Sophie Gill If a producer makes a formal written offer to carry out work, supply goods, or buy land, shares, or another asset for a stated fixed price, it is known as a tender. It is very similar to a job advertisement, where companies may pitch their brief or send a letter asking what needs to be done. A tender brief is one where there are not too many advantages. The client has access to ideas they may not have thought of by themselves. However, this can disadvantage the company because they may receive a product completely different to the original idea, which can happen when using an informal brief. Also, the product may be adapted to the client, especially with carrying out the process on very little information, and so may be harder to sell.

A cooperative brief is where multiple producers are working on a project. One company may be doing the graphics for a project. Due to having multiple people working on the project, the brief is fulfilled by one producer but there can be added complications and addition layers of communication. Working together can add specialist skills from different companies to contribute to a stronger finished piece. Due to multiple people getting to work on a single product, the advantages allow everybody to have their input and explore their imagination, this is in comparison to a contractual brief where there is no room for imagination. Also, everybody can manipulate the product in their own way, allowing everybody to have equal input as well as make it their own. However, to resolve these issues of ideas clashing etc., a negotiated brief can be used as an alternative if no conclusions are made.
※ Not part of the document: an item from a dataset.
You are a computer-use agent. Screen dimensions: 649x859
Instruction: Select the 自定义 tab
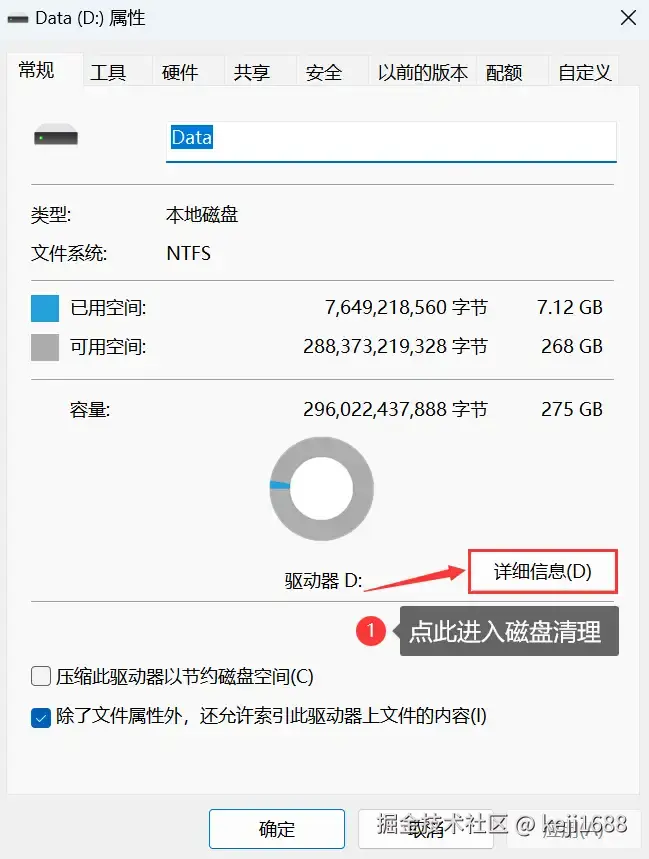[584, 72]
Also, if a client is employed by multiple companies, the companies may disagree over who should take the product to sell/budgets/profits made.

Sophie Gill

A prize can encourage producers to fulfil the brief (maybe without payment). A competition is a good opportunity for a new company to show their skills and talents. However, if the prize is won by a larger competitor there may be no return of time and resources invested.
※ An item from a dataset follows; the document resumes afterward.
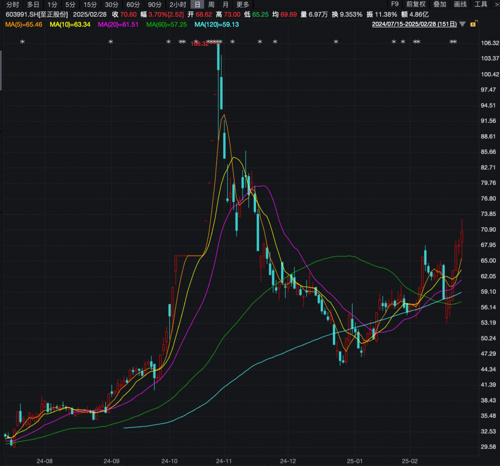This screenshot has width=500, height=466.
Task: Open the F9 info button
Action: coord(395,4)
This brief is open for anybody to use. It is normally used in competitions on television, allowing the biggest audience to get involved and apply for a prize. Prizes vary depending on how big/small the constitution is which can be both an advantage and a disadvantage. These briefs appear through advertisement, which again can be both an advantage and disadvantage due to how big/small the company is and how much they can afford to spend on advertisements. The prizes can be suitable for the smaller companies because it helps to get them recognised in the bigger industry, but it can also be financially damaging to such a small industry.